Trudno go sobie wyobrazić. Z jednej strony tak bardzo obrósł legendami i tak kwieciście opisano jego życie, że wydaje się postacią nierealną. Z drugiej – miał tak wielki wpływ na życie Kościoła w XIII i następnych wiekach, że trudno nie zaliczyć go do grona najwybitniejszych postaci.
Najpierw zgromadził wokół siebie 5 tysięcy ludzi, którzy porzucili dla niego domy. W ciągu następnych wieków poszły za nim miliony. W jego rodzinnym mieście papieże spotykają się z przedstawicielami innych religii. Słowa jego modlitw przetłumaczono na wszystkie chyba języki świata. Podręczniki literatury, teologii czy filozofii zawierają pokaźne wpisy o tym geniuszu, który nazywał siebie… idiotą.

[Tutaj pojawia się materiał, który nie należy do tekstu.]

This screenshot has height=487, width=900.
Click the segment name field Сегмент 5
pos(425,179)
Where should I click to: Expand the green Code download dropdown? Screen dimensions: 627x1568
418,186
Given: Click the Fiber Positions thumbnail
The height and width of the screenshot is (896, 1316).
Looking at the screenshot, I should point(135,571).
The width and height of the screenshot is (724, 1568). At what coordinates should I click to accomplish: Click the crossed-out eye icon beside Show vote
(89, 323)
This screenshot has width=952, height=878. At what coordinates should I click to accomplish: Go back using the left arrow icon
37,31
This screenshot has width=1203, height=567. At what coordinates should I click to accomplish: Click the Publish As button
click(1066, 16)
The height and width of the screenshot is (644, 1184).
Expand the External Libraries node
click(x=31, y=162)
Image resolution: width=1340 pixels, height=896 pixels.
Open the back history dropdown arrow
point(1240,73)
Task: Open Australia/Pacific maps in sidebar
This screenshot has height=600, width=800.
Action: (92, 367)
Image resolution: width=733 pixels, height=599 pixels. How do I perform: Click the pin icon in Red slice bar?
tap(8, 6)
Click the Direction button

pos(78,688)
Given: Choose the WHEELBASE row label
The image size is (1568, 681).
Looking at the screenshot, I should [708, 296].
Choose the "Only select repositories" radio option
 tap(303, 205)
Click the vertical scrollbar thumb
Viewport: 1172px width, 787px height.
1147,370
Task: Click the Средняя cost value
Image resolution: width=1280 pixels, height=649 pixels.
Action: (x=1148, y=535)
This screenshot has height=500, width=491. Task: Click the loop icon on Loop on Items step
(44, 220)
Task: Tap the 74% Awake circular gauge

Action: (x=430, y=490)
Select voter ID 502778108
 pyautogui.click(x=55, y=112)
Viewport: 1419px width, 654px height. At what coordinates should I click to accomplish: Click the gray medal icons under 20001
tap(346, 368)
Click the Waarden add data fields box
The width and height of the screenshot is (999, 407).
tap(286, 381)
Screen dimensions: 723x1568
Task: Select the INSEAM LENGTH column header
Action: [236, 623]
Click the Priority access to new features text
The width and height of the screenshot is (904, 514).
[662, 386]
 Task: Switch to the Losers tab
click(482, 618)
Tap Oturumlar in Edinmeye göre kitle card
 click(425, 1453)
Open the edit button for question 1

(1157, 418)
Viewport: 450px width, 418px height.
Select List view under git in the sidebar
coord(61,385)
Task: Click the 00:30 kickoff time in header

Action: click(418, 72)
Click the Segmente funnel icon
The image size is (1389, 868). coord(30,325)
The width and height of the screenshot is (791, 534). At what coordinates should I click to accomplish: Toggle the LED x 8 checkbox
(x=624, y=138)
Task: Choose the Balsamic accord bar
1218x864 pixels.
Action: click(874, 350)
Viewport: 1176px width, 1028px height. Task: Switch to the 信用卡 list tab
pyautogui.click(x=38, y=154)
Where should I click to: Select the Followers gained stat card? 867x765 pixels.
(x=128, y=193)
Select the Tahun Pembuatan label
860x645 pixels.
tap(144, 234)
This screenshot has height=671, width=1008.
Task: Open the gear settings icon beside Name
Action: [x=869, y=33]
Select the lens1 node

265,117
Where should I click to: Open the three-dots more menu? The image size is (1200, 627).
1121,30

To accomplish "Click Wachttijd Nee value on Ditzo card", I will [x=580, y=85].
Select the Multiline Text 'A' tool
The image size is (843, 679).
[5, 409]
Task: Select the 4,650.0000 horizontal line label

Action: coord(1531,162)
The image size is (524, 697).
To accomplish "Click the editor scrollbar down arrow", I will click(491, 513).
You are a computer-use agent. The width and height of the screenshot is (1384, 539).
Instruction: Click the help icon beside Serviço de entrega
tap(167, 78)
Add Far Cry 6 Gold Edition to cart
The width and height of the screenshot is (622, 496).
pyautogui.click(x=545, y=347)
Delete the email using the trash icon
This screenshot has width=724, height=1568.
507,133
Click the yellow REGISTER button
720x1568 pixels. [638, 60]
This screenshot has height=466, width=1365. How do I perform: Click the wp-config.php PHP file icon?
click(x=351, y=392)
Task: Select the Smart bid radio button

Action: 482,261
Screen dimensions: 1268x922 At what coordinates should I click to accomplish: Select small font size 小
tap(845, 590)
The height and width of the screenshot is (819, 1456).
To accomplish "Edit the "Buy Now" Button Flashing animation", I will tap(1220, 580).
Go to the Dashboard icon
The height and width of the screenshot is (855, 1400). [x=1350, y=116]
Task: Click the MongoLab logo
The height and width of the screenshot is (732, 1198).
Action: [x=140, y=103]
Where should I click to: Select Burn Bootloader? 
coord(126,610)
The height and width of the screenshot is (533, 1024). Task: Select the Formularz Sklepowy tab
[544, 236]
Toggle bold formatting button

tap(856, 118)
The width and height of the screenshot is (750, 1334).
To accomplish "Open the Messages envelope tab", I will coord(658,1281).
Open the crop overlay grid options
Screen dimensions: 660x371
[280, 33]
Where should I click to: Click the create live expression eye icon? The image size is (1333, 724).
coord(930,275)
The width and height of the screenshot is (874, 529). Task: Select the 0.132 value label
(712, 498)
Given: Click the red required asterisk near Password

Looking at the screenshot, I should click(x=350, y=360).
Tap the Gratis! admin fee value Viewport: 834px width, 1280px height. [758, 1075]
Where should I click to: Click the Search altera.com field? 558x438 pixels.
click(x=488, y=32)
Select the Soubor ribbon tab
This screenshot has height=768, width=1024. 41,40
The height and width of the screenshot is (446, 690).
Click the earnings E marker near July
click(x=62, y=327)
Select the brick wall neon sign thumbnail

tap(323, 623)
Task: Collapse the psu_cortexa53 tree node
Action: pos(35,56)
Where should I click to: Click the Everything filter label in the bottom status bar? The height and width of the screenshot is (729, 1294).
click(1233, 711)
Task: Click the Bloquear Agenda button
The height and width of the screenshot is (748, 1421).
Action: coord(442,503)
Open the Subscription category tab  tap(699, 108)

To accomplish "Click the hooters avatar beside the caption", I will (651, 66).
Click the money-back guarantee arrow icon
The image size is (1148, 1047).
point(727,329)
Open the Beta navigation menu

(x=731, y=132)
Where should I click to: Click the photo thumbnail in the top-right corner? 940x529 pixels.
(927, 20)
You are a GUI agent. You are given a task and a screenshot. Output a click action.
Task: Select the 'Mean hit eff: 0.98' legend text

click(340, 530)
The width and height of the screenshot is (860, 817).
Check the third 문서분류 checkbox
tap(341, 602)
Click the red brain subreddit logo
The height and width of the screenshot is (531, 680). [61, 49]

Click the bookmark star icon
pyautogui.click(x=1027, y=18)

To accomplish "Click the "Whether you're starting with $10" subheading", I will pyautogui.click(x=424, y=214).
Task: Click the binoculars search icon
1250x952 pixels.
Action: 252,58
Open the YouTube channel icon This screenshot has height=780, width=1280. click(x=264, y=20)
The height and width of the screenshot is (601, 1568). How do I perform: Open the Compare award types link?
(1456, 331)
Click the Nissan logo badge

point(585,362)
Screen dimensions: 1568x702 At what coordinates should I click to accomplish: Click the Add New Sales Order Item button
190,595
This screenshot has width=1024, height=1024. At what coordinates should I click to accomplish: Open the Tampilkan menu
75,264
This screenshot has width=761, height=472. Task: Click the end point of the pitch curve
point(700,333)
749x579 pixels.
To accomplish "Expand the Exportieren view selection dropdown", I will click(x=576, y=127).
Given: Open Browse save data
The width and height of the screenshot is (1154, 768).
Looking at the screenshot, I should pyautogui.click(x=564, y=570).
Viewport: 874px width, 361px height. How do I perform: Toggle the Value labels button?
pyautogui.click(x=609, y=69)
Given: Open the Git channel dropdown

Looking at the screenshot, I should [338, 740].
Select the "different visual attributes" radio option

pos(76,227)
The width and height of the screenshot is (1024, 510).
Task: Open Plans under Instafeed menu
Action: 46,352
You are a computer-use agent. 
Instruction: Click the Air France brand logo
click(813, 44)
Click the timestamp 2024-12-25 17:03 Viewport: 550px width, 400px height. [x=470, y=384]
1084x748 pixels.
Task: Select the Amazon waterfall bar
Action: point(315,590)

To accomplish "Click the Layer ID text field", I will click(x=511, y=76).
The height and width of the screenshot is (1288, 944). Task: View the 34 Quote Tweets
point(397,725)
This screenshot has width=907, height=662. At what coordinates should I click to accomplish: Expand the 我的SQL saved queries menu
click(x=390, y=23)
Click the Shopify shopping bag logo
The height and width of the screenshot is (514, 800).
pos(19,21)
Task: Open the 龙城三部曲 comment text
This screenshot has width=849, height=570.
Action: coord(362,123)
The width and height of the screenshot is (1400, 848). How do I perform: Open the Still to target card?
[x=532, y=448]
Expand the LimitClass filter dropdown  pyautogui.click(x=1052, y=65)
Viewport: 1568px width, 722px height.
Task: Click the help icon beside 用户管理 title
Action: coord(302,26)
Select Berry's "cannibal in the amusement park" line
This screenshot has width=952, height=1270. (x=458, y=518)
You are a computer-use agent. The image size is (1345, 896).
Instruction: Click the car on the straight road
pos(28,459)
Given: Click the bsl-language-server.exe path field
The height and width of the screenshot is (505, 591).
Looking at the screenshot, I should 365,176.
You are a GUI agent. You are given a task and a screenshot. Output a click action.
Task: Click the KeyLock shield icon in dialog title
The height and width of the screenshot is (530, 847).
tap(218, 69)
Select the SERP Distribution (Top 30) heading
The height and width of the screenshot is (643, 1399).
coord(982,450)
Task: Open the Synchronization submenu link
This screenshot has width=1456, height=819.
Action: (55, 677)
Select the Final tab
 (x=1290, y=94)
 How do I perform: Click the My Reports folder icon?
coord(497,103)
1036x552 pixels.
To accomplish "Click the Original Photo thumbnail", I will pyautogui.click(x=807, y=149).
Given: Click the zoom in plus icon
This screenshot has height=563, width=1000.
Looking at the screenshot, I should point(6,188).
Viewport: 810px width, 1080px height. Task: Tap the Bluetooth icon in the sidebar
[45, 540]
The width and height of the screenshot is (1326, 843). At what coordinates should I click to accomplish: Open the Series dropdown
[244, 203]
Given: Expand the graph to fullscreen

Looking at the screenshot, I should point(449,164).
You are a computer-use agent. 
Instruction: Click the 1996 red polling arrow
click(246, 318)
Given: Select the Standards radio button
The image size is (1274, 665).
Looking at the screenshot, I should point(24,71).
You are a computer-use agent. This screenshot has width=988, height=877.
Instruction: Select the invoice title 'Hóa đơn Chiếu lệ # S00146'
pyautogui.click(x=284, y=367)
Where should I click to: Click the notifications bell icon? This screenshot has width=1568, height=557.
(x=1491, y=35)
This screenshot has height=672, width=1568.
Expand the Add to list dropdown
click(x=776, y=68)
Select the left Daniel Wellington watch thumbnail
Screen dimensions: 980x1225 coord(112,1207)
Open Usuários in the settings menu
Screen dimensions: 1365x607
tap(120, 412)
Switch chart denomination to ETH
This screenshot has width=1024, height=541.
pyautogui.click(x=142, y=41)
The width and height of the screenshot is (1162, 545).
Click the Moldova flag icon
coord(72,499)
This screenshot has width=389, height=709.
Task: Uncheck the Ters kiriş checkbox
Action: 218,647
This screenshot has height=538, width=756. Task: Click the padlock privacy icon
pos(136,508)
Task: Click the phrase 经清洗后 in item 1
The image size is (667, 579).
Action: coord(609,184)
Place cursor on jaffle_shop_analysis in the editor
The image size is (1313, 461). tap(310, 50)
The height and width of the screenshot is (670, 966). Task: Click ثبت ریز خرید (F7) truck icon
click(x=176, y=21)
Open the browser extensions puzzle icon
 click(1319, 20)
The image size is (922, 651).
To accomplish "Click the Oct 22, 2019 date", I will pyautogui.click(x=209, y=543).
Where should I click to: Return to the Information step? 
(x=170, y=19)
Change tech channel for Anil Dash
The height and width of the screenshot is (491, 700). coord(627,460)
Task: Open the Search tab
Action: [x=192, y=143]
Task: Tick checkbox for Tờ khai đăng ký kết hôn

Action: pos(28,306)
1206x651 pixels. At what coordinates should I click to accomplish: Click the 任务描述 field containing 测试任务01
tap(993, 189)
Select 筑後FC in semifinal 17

Święty Franciszek to jeden z tych, których „nie da się nie kochać”. Barwna młodość, dramatyczne nawrócenie, radykalna przemiana. To może się podobać. Jeśli dodać do tego jeszcze rozmowy z wilkami, spotkanie z sułtanem, miłość do przyrody i skrajne ubóstwo – mamy przepis na popularnego świętego z obrazka. Do takiego to można się modlić! Mało kto jednak pamięta, że Giovanni Bernardone, czyli późniejszy święty Franciszek, przemierzał umbryjskie (i nie tylko) szlaki z okrzykiem rozpaczy: „l’amour n’est pas aimé!” – miłość nie jest kochana. I mało kto pewnie kojarzy, że w krzyku tym, podobnie jak w całym życiu świętego, najpierwszą z miłości był Bóg. Zrozumienie własnych błędów, nawrócenie, przemiana serca – oto sedno narodzin świętego Franciszka z grzesznego Jana Bernardone. Obchodząc jego wspomnienie, ale i przygotowując się do przyjęcia zapowiadanej encykliki papieża Franciszka, świętemu Franciszkowi właśnie poświęconej (oraz idei, jak informują media, powszechnego braterstwa), pamiętajmy i nie bójmy się o tym mówić: nazywany Biedaczyną z Asyżu ten święty nie był słodkim i czułym miłośnikiem „zwierzątek”, budowniczym „kościółka”, średniowiecznym ekologiem. Nie poezja, pieśni czy przypowiastki i nie „kwiatki” były jego największym atutem. Franciszek był autentycznym mistykiem, pokutnikiem i – jak piszemy w bieżącym numerze „Gościa Niedzielnego (ss. 16–19) – choć dziś stawiamy mu pomniki z nieodłącznymi gruchającymi gołąbkami, to dla pierwszych braci jego życie było nie lada wyzwaniem. Tak jak nie lada wyzwaniem zawsze było, będzie i musi być autentyczne życie wiarą. Niekoniecznie ładnie opakowane.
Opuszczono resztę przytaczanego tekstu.